EXERCISE DIRECTIONS —
Take the listing and give it again exactly, from its first line to its last line.

DATA —
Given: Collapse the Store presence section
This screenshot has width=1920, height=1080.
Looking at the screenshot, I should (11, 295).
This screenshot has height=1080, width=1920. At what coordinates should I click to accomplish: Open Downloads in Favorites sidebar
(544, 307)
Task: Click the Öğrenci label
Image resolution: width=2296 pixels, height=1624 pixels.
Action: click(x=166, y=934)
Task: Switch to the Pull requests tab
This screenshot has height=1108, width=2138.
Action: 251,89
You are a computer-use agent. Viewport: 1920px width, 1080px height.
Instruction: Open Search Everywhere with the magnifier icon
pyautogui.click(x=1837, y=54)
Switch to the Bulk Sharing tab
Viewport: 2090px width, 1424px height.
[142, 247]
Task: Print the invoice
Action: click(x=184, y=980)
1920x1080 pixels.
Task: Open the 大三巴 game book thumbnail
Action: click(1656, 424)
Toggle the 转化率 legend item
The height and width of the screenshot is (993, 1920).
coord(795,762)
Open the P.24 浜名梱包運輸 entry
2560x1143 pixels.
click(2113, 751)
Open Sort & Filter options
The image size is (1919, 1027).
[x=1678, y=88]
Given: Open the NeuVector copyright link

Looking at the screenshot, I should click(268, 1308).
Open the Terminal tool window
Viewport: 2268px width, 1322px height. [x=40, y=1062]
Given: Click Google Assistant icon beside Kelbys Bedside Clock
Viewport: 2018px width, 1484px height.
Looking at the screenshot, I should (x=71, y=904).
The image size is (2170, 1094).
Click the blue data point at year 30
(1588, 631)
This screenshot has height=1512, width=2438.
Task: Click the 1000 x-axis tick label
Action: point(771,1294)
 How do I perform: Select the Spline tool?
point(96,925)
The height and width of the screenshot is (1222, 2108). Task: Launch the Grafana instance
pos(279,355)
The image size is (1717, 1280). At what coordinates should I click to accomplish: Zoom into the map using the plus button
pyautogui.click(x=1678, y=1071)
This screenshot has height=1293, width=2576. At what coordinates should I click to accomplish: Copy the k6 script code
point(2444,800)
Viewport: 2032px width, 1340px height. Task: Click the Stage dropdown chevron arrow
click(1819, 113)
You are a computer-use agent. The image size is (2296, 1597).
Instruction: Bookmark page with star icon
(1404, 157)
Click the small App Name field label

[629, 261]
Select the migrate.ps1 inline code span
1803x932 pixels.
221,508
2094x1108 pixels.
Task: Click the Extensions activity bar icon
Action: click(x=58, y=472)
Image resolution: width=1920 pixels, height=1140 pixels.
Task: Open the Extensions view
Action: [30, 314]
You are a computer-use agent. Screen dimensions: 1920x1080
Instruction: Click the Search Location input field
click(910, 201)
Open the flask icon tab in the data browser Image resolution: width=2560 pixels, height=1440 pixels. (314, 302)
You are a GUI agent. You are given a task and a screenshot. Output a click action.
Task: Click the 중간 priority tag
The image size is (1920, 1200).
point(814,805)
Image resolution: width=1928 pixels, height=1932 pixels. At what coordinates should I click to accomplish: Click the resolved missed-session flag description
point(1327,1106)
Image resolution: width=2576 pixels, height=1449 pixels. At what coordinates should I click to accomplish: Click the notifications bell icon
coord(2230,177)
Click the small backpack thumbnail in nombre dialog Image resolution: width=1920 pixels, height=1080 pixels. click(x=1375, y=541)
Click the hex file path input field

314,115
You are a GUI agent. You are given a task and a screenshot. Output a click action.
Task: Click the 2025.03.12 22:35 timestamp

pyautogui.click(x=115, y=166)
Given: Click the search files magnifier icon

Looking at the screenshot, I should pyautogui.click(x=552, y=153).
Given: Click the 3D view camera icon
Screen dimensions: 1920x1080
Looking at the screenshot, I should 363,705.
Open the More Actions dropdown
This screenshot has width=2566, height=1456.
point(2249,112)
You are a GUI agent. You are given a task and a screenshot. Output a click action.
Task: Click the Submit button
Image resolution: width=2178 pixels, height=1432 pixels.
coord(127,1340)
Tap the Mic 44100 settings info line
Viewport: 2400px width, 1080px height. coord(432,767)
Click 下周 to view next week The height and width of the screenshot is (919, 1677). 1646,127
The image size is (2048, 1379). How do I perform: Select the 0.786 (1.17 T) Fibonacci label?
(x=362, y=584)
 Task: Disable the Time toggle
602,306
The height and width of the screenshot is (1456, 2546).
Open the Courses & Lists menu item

RESULT —
Given: Collapse the Store presence section
This screenshot has width=1920, height=1080.
Looking at the screenshot, I should (11, 295).
This screenshot has height=1080, width=1920. At what coordinates should I click to accomplish: Open Downloads in Favorites sidebar
(544, 307)
Task: Click the Öğrenci label
Image resolution: width=2296 pixels, height=1624 pixels.
Action: click(x=166, y=934)
Task: Switch to the Pull requests tab
This screenshot has height=1108, width=2138.
Action: 251,89
You are a computer-use agent. Viewport: 1920px width, 1080px height.
Instruction: Open Search Everywhere with the magnifier icon
pyautogui.click(x=1837, y=54)
Switch to the Bulk Sharing tab
Viewport: 2090px width, 1424px height.
[142, 247]
Task: Print the invoice
Action: click(x=184, y=980)
1920x1080 pixels.
Task: Open the 大三巴 game book thumbnail
Action: click(1656, 424)
Toggle the 转化率 legend item
The height and width of the screenshot is (993, 1920).
coord(795,762)
Open the P.24 浜名梱包運輸 entry
2560x1143 pixels.
click(2113, 751)
Open Sort & Filter options
The image size is (1919, 1027).
[x=1678, y=88]
Given: Open the NeuVector copyright link

Looking at the screenshot, I should click(268, 1308).
Open the Terminal tool window
Viewport: 2268px width, 1322px height. [x=40, y=1062]
Given: Click Google Assistant icon beside Kelbys Bedside Clock
Viewport: 2018px width, 1484px height.
Looking at the screenshot, I should (x=71, y=904).
The image size is (2170, 1094).
Click the blue data point at year 30
(1588, 631)
This screenshot has height=1512, width=2438.
Task: Click the 1000 x-axis tick label
Action: point(771,1294)
 How do I perform: Select the Spline tool?
point(96,925)
The height and width of the screenshot is (1222, 2108). Task: Launch the Grafana instance
pos(279,355)
The image size is (1717, 1280). At what coordinates should I click to accomplish: Zoom into the map using the plus button
pyautogui.click(x=1678, y=1071)
This screenshot has height=1293, width=2576. At what coordinates should I click to accomplish: Copy the k6 script code
point(2444,800)
Viewport: 2032px width, 1340px height. Task: Click the Stage dropdown chevron arrow
click(1819, 113)
You are a computer-use agent. The image size is (2296, 1597).
Instruction: Bookmark page with star icon
(1404, 157)
Click the small App Name field label

[629, 261]
Select the migrate.ps1 inline code span
1803x932 pixels.
221,508
2094x1108 pixels.
Task: Click the Extensions activity bar icon
Action: click(x=58, y=472)
Image resolution: width=1920 pixels, height=1140 pixels.
Task: Open the Extensions view
Action: [30, 314]
You are a computer-use agent. Screen dimensions: 1920x1080
Instruction: Click the Search Location input field
click(910, 201)
Open the flask icon tab in the data browser Image resolution: width=2560 pixels, height=1440 pixels. (314, 302)
You are a GUI agent. You are given a task and a screenshot. Output a click action.
Task: Click the 중간 priority tag
The image size is (1920, 1200).
point(814,805)
Image resolution: width=1928 pixels, height=1932 pixels. At what coordinates should I click to accomplish: Click the resolved missed-session flag description
point(1327,1106)
Image resolution: width=2576 pixels, height=1449 pixels. At what coordinates should I click to accomplish: Click the notifications bell icon
coord(2230,177)
Click the small backpack thumbnail in nombre dialog Image resolution: width=1920 pixels, height=1080 pixels. click(x=1375, y=541)
Click the hex file path input field

314,115
You are a GUI agent. You are given a task and a screenshot. Output a click action.
Task: Click the 2025.03.12 22:35 timestamp

pyautogui.click(x=115, y=166)
Given: Click the search files magnifier icon

Looking at the screenshot, I should pyautogui.click(x=552, y=153).
Given: Click the 3D view camera icon
Screen dimensions: 1920x1080
Looking at the screenshot, I should 363,705.
Open the More Actions dropdown
This screenshot has width=2566, height=1456.
point(2249,112)
You are a GUI agent. You are given a task and a screenshot. Output a click action.
Task: Click the Submit button
Image resolution: width=2178 pixels, height=1432 pixels.
coord(127,1340)
Tap the Mic 44100 settings info line
Viewport: 2400px width, 1080px height. coord(432,767)
Click 下周 to view next week The height and width of the screenshot is (919, 1677). 1646,127
The image size is (2048, 1379). How do I perform: Select the 0.786 (1.17 T) Fibonacci label?
(x=362, y=584)
 Task: Disable the Time toggle
602,306
The height and width of the screenshot is (1456, 2546).
Open the Courses & Lists menu item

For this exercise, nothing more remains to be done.